Moving across a country as large as the United States is a hard thing, especially when you carry the accumulated possessions of a lifetime. We are being relocated, so we have the luxury of having a van company to handle the task of actually getting stuff from New Jersey or Oregon. What isn’t factored into that, however, is the reality that just the packing alone is a huge job. Literally everything we sent has to be in some container, with the exception of furniture. Even then, every piece is individually wrapped in a mover’s blanket before it is put on the truck.
It’s surprising how much stuff we had. We probably exceeded the estimate of our stuff by a thousand pounds, according to the movers. And we didn’t actually move everything, as we discovered the next day when we turned over the apartment. It’s one of those ah-ha moments when you realize that there’s only enough room in the car for all the left-over possessions, pets and cleaning supplies if one of us remains behind. So we went through another round of throwing out perfectly useful stuff that’s simply too expensive to ship, too cheep to replace, or just plain necessary to sacrifice to the greater good of finally getting on the road.
I’d like to be able to say that this was the last such session, but the true is that we went through another one today as we were doing the final packing for our cross-country drive. The truth is, pillows are cheaper to purchase than to ship, and, well, the hotels will have them for us each night. And we can’t possibly take enough food for the trip, so it’s better to just suck it up and buy what we need along the way. I understand now why the early pioneers littered the westward trails with discarded possessions; I’m pretty sure we will be making another trip to the dumpster at some point.

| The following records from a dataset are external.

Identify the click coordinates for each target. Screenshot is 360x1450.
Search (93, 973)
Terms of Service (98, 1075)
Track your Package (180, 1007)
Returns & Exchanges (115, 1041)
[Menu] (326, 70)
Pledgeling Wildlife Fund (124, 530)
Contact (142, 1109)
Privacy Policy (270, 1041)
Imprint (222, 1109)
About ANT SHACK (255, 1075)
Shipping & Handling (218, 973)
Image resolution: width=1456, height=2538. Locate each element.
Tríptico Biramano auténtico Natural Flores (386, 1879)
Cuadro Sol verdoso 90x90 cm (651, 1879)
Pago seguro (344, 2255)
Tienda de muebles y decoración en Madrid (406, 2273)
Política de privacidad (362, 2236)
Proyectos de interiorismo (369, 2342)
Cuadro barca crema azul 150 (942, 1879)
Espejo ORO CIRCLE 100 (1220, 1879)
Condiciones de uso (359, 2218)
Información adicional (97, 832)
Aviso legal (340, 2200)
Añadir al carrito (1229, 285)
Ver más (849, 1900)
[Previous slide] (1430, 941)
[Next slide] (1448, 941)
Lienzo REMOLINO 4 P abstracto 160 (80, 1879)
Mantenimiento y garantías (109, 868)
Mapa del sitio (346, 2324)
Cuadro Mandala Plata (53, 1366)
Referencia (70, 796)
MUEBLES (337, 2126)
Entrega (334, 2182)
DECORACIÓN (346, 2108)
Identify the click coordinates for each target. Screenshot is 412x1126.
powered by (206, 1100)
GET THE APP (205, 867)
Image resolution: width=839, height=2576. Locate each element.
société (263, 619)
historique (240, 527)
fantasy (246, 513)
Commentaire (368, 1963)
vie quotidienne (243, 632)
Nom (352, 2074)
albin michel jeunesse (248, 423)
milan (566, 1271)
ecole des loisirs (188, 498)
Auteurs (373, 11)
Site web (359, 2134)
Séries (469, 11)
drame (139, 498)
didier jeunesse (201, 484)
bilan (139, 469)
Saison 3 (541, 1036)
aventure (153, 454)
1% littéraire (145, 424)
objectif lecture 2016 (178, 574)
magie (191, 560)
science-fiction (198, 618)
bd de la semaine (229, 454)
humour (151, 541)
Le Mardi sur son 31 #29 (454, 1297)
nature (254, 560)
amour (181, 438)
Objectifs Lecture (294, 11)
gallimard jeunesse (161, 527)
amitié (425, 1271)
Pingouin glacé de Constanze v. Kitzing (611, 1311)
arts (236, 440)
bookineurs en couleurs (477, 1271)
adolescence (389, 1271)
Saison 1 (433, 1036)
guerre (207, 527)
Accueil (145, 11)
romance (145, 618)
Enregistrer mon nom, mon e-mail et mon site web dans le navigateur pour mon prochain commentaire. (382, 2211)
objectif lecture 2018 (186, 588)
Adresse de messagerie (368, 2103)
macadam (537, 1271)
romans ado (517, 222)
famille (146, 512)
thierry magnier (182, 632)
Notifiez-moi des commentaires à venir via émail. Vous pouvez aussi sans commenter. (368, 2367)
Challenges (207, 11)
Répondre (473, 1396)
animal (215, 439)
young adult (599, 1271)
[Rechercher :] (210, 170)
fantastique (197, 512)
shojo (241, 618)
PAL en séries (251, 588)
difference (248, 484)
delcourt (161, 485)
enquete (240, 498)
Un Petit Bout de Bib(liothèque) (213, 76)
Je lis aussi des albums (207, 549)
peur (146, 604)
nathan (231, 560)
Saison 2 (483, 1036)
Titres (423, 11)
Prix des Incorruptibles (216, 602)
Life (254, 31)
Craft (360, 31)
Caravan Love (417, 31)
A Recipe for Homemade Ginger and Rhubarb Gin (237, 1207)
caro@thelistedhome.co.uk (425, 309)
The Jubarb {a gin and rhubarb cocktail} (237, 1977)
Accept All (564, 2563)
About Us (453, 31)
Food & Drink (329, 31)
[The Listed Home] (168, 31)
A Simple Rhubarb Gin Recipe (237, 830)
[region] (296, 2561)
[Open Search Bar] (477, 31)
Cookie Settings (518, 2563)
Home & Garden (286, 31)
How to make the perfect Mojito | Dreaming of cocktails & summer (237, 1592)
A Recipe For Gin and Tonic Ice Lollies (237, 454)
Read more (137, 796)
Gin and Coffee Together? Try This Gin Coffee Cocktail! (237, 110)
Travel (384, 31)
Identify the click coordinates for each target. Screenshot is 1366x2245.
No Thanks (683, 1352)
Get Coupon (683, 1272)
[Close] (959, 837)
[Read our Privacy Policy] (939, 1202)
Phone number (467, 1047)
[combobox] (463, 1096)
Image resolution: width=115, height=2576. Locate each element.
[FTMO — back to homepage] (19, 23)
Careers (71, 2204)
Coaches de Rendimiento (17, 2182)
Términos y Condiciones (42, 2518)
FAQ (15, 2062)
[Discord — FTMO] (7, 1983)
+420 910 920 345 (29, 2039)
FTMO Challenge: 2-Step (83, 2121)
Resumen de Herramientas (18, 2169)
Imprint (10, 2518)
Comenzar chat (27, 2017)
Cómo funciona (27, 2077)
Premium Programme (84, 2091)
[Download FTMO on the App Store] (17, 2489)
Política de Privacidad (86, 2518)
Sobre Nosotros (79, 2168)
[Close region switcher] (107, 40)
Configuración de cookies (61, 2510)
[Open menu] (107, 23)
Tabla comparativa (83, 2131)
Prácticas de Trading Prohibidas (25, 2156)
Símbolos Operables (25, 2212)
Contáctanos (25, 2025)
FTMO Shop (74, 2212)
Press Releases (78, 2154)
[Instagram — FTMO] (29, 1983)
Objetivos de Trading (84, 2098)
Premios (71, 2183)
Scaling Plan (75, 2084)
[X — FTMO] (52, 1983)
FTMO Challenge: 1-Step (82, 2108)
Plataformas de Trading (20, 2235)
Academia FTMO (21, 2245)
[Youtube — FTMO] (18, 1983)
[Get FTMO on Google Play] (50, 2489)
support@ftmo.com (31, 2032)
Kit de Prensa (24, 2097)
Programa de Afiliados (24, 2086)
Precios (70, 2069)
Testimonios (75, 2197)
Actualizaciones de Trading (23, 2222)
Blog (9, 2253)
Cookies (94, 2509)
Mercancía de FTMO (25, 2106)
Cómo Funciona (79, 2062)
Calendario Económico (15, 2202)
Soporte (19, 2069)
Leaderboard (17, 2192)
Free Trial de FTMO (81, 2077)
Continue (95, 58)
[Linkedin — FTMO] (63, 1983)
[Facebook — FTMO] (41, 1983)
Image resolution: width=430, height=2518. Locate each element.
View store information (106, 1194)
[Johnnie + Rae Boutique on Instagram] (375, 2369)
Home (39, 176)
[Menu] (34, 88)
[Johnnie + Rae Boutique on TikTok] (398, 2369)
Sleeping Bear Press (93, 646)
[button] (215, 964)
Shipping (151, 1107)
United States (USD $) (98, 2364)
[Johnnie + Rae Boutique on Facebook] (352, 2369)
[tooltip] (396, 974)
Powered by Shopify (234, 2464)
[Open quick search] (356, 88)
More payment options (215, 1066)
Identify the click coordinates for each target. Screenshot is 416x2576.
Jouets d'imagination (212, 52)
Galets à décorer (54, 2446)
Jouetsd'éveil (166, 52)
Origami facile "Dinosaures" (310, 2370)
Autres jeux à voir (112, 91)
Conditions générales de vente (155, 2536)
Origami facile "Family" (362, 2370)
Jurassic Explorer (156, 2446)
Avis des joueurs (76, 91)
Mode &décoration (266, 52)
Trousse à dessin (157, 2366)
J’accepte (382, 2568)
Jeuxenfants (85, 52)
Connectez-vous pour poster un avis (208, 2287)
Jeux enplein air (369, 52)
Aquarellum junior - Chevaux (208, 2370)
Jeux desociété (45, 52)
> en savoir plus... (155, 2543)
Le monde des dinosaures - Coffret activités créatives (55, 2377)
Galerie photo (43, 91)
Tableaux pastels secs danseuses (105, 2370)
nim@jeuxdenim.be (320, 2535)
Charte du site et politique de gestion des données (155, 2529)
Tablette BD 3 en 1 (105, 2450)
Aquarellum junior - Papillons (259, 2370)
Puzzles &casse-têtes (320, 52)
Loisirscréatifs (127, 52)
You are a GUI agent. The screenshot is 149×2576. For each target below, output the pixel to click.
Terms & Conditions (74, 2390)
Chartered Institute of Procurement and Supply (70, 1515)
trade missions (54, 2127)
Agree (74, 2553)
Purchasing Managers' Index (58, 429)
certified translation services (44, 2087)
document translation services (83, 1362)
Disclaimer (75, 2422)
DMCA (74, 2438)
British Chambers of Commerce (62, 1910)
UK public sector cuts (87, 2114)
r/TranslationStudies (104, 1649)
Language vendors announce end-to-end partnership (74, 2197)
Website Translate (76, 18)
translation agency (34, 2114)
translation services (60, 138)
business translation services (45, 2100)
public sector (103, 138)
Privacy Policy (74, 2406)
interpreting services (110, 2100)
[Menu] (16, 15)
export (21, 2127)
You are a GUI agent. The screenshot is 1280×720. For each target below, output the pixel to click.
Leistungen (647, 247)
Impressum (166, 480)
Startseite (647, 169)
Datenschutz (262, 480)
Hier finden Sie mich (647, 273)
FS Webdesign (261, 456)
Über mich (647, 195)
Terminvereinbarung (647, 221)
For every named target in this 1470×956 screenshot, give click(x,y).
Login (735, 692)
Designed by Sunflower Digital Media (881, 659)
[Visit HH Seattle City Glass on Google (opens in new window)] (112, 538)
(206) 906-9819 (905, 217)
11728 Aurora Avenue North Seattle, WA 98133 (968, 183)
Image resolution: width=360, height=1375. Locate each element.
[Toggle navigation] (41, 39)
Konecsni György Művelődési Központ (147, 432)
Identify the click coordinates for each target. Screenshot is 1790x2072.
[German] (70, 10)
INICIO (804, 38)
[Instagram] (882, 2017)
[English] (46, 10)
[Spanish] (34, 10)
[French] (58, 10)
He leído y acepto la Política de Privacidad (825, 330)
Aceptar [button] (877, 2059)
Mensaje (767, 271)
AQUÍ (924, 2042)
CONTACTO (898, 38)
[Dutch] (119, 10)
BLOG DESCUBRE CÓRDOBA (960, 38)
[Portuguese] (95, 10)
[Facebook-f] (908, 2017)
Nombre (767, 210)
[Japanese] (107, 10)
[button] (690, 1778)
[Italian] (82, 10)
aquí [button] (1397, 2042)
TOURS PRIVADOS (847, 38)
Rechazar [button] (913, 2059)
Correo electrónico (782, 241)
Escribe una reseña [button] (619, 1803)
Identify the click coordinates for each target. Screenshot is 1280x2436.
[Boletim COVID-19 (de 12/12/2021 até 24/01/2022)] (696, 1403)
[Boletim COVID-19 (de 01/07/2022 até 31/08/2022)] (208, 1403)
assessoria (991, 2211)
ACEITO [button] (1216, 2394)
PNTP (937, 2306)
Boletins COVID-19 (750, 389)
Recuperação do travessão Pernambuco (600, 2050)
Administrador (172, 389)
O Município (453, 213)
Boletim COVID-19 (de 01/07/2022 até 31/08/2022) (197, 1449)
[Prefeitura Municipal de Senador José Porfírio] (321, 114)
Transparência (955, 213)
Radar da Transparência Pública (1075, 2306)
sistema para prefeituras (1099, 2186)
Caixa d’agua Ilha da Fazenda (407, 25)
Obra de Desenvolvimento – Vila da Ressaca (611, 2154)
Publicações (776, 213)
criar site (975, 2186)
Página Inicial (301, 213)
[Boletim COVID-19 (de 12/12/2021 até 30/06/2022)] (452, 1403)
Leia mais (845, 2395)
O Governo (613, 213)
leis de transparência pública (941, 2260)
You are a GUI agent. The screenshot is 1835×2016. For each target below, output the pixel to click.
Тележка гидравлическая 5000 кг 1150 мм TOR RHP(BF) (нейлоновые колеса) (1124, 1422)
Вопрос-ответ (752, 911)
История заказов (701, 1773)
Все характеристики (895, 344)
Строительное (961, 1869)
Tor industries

But after all of this, we are finally on the road … briefly. The other thing we didn’t count on was the shear exhaustion, both the physical tiredness that comes from all of the activity around our departure, but also the emotional drain of so many goodbyes. I’m tired of fighting tears (largely unsuccessfully.) I’m leaving behind friends I’ve never fully appreciated, people who have fought for me when I had given up on myself. I’m leaving behind my mom, who has done so much beyond what any son should reasonably expect from a parent. I’m leaving behind most of my kids, and even though all but one of them are adults now, it still hurts like hot iron on skin.
I believe there’s an adventure behind all this, just waiting to unfold. But, to be honest, it doesn’t feel like an adventure. It feels like a really long drive, and I’m only three hours from home so far.